Approximately 1/2 ounce of flowers to a pint of water. Boil water separately and pour over the plant material and steep for 5 to 20 minutes, depending on the desired effect. Drink hot or warm, 1 to 2 cups or more per day.
Bath additive: Use 1 pound flowers with 5 quart cold water. Bring to a boil, then steep covered for 10 minutes. Strain and add to bath water. Used as a hair wash it will brighten the hair.
Rubbing Oil: Steep 1 oz fresh or dried flowers in olive oil for 24 hours or more. Strain before using.

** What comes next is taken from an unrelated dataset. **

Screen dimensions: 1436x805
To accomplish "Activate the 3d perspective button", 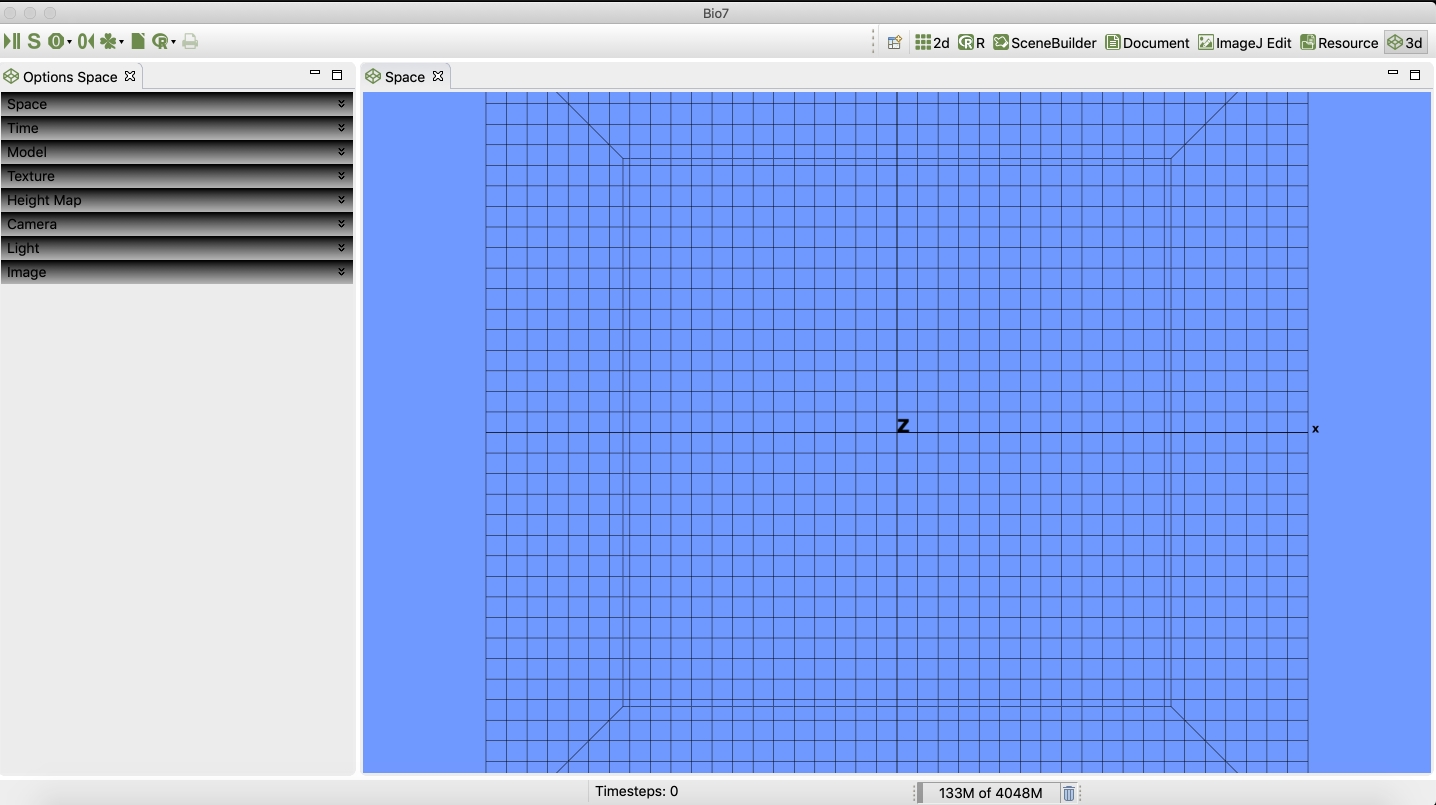I will (x=1404, y=42).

Though rare, allergic reactions to chamomile have been reported. These reactions have included bronchial constriction with internal use and allergic skin reactions with topical use. While such side effects are extremely uncommon, persons with allergies to plants of the Asteraceae family (ragweed, aster, and chrysanthemum) should avoid use of chamomile. There are no contraindications to the use of chamomile during pregnancy or lactation.
Consuming large amount of highly concentrated preparations have shown to cause nausea and vomiting.
FDA lists chamomile as generally regarded as safe. Consult a professional before using any herb.